IV. Conclusions and Implications

We have shown in this work that some III-V solar cells with heterosubstrates require illumination of the substrate in order to achieve high efficiencies. The substrate is not acting as a second junction in a multijunction device would, and does not contribute directly to power generation. It also does not produce an increased V_OC under broadband illumination, which could generally be used to identify a tandem device formed from an active Ge substrate. Our circuit analysis suggests the presence of energy barriers, which long wavelength illumination eliminates or increases tunneling through.

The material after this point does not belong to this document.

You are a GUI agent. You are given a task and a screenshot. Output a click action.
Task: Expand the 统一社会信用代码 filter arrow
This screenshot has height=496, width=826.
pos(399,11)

Further work with temperature-dependent IV measurements will allow for more insight into the nature of these barriers.

The observation of this phenomenon is important in informing the way devices are measured and potentially developed. Devices which operate under spectra that do not include sub-bandgap light, such as indoor LED illumination or in spectrum-splitting systems, may perform poorly under those conditions compared to in laboratory measurements under an AM1.5 or similar spectrum. Conversely, measuring devices intended for use under a spectrum containing long wavelength light using only an LED illumination source could result in some devices which would perform well being discarded or identified as performing poorly due to the lack of sub-bandgap illumination during the measurement. In both these cases, the measurement may appear to be correctly calibrated based on reference and test cell short circuit currents. These effects also may not be readily apparent from measurements under a single condition, as we have seen that they can appear as a simple high series resistance under indoor illumination levels. Based on the devices we have observed this effect in, this will be most relevant when considering III-V solar cells with Ge or other heterosubstrates, and could be an important phenomenon to be aware of when developing devices using new materials, particularly if they also incorporate heterosubstrates.